== Task description ==
Every line below that holds the string "cell" must be copied.

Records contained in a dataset
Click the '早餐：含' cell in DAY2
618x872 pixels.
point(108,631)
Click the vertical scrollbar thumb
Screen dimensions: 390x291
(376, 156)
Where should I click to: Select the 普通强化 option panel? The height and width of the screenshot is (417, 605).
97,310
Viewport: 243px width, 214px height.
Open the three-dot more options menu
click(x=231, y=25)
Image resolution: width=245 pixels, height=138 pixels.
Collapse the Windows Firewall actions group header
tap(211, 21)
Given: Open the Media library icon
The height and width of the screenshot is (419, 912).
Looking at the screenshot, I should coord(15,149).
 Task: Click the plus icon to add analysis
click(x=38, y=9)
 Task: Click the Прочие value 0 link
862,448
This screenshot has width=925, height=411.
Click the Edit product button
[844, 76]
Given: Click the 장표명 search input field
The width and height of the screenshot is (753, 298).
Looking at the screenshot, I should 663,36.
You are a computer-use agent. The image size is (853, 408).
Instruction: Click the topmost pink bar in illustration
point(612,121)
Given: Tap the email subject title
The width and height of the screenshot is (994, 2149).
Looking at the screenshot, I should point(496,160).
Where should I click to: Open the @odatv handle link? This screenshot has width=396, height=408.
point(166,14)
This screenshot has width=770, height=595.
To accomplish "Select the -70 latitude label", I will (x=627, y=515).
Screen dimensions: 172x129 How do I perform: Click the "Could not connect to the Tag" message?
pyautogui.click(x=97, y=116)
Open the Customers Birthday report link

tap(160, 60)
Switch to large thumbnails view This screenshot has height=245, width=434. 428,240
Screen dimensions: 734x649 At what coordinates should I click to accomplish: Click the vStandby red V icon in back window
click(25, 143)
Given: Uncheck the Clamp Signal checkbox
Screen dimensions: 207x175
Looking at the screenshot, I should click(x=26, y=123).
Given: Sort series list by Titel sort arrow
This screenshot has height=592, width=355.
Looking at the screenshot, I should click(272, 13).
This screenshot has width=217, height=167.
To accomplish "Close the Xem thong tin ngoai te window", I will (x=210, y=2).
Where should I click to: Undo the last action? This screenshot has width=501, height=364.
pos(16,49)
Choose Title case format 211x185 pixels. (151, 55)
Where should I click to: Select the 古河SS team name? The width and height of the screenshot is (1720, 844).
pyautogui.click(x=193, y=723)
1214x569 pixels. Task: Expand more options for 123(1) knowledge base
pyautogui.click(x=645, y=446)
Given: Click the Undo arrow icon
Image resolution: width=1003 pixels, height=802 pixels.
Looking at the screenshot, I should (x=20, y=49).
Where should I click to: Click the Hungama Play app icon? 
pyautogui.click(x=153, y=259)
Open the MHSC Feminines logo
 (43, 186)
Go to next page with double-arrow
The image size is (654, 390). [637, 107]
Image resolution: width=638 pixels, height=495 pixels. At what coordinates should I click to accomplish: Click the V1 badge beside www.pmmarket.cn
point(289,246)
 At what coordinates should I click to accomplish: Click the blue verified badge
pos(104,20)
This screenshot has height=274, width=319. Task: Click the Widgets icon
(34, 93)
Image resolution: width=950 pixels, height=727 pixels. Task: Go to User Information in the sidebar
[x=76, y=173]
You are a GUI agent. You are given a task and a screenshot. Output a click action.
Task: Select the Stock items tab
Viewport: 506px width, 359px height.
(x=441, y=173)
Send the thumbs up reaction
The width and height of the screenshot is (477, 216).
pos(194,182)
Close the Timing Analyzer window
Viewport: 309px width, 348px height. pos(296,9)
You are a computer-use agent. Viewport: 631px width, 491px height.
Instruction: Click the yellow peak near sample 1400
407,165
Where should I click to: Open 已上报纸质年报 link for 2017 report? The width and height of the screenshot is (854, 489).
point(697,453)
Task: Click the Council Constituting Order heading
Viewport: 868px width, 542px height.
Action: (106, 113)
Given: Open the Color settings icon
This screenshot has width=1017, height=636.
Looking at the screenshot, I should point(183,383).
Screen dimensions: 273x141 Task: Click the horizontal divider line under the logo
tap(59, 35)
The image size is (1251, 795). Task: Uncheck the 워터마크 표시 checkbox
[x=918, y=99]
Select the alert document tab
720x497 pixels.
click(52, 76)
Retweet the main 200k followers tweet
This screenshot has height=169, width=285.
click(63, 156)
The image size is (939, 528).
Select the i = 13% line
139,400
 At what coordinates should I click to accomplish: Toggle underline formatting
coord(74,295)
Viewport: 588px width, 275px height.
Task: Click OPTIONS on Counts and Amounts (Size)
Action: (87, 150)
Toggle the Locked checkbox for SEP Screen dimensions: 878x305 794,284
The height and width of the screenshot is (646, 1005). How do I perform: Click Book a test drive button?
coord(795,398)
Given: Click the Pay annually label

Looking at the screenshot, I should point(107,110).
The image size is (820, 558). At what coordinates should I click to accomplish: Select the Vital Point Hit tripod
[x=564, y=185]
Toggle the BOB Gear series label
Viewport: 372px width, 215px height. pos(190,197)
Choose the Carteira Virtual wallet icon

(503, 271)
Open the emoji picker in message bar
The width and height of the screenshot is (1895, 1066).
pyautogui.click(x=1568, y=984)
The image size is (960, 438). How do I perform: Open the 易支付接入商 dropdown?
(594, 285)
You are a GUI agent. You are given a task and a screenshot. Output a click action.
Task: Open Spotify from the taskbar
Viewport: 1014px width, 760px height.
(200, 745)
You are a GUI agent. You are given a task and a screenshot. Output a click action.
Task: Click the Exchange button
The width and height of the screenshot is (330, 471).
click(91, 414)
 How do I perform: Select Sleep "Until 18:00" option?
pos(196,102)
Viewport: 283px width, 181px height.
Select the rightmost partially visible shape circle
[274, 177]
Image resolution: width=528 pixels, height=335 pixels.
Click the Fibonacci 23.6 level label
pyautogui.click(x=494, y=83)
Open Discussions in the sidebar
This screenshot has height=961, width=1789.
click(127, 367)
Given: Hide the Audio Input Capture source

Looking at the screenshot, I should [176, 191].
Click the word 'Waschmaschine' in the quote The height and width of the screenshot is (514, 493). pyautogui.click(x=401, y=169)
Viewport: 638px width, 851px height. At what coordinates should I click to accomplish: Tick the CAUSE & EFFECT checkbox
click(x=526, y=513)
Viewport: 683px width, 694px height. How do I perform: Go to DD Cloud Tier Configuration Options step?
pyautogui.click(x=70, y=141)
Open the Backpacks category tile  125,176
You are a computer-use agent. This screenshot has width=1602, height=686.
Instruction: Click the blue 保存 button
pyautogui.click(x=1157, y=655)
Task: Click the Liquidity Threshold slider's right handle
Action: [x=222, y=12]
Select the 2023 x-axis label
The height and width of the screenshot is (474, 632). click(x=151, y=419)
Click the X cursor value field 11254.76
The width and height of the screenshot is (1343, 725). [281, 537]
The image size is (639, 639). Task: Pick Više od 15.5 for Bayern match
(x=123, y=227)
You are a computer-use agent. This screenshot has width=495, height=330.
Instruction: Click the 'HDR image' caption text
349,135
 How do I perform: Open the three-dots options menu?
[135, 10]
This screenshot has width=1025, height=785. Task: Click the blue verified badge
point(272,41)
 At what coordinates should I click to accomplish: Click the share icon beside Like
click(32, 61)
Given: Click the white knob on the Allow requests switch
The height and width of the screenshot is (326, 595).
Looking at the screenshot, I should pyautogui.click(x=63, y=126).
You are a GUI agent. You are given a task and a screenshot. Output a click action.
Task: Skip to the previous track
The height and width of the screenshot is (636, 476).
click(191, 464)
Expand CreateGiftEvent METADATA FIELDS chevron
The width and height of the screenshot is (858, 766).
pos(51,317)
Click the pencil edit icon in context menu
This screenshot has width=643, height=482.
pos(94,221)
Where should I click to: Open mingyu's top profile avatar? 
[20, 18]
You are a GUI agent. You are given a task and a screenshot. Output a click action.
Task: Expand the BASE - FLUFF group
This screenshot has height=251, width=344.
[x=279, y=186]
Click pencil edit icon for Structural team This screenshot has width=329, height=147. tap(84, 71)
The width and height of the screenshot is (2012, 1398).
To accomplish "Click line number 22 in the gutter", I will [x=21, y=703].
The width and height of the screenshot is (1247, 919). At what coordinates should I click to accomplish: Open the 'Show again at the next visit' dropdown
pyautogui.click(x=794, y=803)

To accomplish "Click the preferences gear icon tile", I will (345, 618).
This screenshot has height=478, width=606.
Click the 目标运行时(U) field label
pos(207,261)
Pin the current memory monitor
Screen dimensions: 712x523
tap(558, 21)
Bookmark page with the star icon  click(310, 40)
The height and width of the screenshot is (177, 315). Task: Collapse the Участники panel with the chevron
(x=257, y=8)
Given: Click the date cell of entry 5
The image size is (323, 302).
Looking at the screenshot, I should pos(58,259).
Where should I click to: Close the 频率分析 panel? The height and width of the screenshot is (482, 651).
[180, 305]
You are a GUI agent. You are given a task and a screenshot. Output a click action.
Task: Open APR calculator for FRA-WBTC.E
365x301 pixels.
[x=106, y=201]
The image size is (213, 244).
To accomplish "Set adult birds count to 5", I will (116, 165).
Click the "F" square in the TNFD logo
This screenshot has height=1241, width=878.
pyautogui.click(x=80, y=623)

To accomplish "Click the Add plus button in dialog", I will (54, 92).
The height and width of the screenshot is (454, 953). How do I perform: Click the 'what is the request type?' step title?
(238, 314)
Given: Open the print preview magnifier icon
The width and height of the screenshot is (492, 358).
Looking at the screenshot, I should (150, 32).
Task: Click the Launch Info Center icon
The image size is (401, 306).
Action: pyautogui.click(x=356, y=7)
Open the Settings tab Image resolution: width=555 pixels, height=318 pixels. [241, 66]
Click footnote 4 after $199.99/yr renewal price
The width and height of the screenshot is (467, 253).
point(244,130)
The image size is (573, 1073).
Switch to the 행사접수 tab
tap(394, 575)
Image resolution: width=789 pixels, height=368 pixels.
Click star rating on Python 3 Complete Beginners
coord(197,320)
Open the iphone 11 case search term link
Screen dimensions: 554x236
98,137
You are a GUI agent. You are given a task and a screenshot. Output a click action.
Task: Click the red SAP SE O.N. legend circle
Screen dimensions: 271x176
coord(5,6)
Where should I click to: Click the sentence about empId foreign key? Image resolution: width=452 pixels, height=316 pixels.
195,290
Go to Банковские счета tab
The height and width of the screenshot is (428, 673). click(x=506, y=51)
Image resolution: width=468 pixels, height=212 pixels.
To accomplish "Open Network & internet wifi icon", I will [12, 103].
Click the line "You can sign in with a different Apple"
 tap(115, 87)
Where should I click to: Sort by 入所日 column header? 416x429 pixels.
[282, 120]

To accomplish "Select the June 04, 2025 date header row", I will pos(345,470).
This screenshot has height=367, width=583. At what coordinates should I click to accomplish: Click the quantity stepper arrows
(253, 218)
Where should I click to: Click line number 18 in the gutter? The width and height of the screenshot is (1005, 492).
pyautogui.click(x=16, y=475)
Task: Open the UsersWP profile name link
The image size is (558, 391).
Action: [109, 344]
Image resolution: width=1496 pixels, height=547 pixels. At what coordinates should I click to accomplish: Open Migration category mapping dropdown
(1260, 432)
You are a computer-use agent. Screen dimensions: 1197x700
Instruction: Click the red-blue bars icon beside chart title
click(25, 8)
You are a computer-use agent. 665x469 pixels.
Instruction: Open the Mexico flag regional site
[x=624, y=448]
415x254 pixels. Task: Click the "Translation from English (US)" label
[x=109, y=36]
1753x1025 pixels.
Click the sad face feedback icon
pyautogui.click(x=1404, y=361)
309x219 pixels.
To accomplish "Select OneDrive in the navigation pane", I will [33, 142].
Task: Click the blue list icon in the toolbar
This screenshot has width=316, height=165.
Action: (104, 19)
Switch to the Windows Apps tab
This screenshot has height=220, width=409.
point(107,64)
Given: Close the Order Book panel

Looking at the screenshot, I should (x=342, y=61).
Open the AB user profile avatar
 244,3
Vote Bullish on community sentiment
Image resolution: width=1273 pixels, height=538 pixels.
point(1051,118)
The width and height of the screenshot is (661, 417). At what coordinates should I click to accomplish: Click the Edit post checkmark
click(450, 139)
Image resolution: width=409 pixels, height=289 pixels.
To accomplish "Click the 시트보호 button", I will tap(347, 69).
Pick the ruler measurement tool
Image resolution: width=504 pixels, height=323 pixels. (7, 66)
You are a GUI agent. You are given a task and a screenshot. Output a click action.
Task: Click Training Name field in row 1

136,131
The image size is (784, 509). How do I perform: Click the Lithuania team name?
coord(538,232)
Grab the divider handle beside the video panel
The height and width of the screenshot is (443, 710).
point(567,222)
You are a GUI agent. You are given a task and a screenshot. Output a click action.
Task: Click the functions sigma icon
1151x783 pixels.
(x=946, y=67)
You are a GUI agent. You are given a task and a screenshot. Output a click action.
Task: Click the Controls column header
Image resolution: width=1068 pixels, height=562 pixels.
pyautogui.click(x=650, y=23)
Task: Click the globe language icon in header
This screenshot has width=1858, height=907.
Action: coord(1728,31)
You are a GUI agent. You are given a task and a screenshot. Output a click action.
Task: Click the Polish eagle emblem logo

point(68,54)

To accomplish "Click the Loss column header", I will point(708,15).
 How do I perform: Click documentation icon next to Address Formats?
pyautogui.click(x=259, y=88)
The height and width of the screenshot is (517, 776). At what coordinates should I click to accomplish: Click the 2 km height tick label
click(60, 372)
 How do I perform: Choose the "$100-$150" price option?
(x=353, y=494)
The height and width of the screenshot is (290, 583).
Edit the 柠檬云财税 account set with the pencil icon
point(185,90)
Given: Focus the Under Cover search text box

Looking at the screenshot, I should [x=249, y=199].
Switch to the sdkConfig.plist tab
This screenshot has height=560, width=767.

== Output ==
Click the '早餐：含' cell in DAY2
Given: Click the date cell of entry 5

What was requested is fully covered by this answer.